→ **Problem to solve**:
Render the records from their start through the line containing "point(208,508)" as a numbered list, leaving out any blank lines.

→ **Material for the task**:

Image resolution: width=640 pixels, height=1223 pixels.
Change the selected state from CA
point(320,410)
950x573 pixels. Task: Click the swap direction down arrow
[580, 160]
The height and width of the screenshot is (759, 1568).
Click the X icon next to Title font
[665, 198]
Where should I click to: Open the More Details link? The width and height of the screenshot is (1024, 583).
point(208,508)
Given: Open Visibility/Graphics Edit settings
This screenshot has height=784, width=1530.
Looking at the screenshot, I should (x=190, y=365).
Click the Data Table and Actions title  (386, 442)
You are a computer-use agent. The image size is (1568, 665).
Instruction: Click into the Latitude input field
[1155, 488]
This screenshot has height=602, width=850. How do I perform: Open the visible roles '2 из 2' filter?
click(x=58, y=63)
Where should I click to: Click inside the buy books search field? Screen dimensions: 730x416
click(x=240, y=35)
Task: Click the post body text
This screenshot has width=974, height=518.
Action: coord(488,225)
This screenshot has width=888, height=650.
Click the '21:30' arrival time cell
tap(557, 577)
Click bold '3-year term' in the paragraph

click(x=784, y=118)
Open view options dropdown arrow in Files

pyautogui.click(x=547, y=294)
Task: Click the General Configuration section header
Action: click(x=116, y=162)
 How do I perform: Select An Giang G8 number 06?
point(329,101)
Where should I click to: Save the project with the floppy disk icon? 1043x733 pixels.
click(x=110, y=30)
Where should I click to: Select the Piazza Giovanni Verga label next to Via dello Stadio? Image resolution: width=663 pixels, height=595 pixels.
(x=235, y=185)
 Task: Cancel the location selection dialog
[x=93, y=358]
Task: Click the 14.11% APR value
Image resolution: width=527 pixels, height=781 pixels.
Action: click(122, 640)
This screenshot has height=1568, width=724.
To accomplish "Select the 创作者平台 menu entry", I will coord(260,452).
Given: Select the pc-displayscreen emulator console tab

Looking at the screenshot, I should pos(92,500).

→ **Written answer**:
1. Image resolution: width=640 pixels, height=1223 pixels.
2. Change the selected state from CA
3. point(320,410)
4. 950x573 pixels. Task: Click the swap direction down arrow
5. [580, 160]
6. The height and width of the screenshot is (759, 1568).
7. Click the X icon next to Title font
8. [665, 198]
9. Where should I click to: Open the More Details link? The width and height of the screenshot is (1024, 583).
10. point(208,508)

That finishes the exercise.